Plutôt que de "darwinisme social",
il conviendrait de parler de sociologie
spencérienne ou de spencérisme. Le philosophe et
historien des sciences Patrick
Tort fait depuis des années une mise au
point des plus efficaces à ce sujet (Voir
son site
officiel). Vercors
ne lut certainement pas La Filiation
de l'homme (1871), il s'arrêta à L'Origine
des espèces (1859), retint surtout
la lutte pour la vie, et tira de là cette
"loi de l'entre-dévorement universel"
des hommes qui, dans son système, sépare
radicalement nature et culture.
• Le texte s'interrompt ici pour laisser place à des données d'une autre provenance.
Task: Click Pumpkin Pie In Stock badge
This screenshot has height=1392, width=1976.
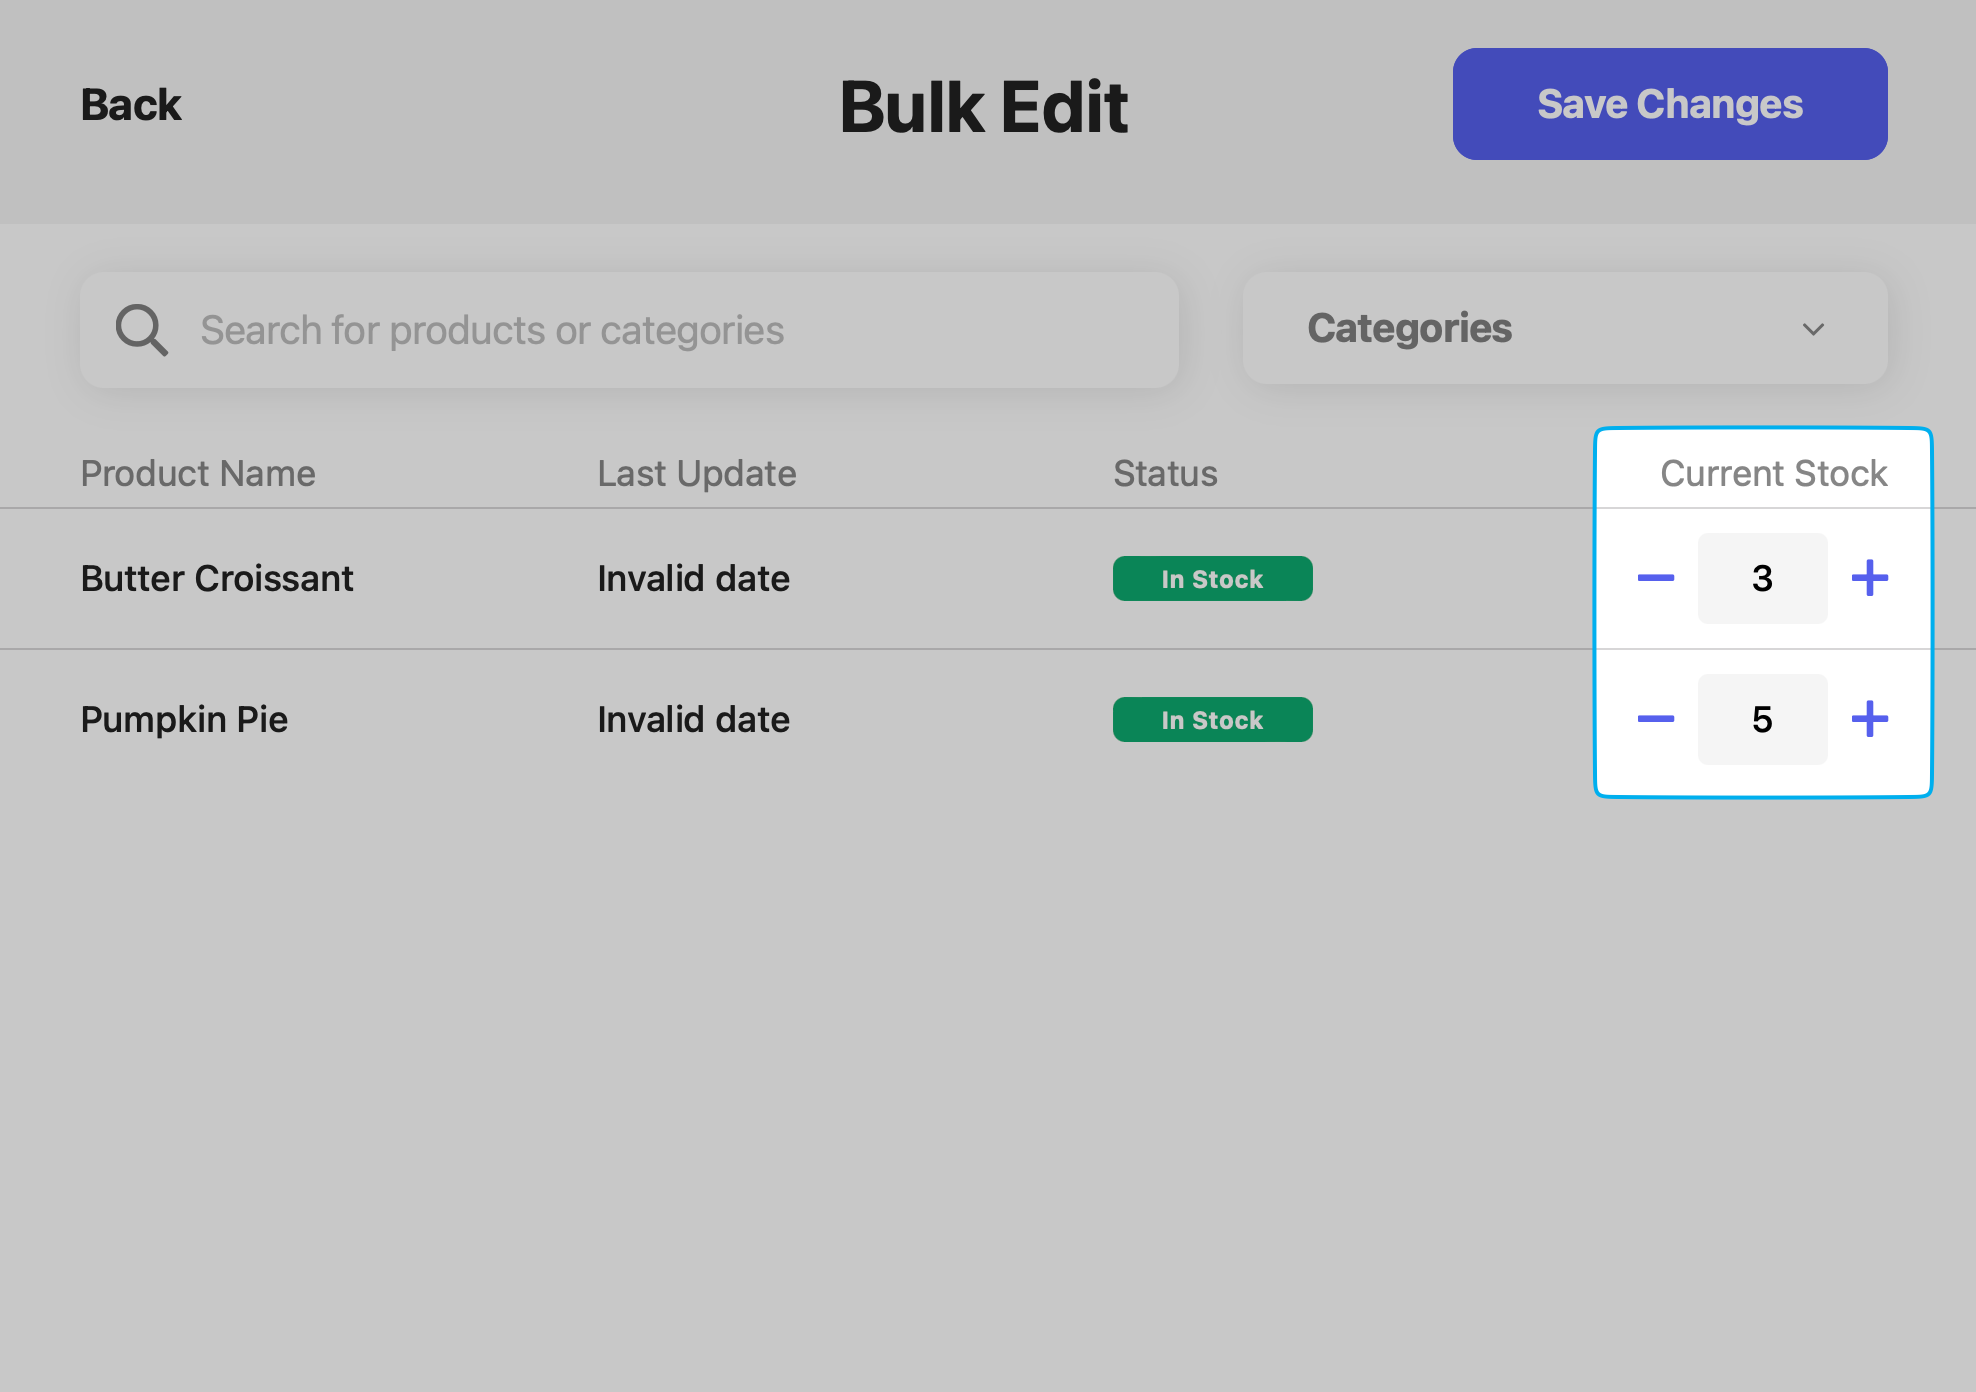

Dès
les années 30 néanmoins, et malgré un fond premier
de pessimisme immuable du dessinateur à
l'écrivain, des prémisses d'évolution de
son anthropologie commencèrent à se faire
voir dans quelques dessins et à fissurer ledit système pour l'assouplir.
C'est ce que j'étudie plus loin dans cette
page.
-
Cette fissure de son anthropologie brullerienne
provient de sa confrontation de plus en
plus grande avec le réel, dans la montée des
fascismes et la mise à mal de son pacifisme.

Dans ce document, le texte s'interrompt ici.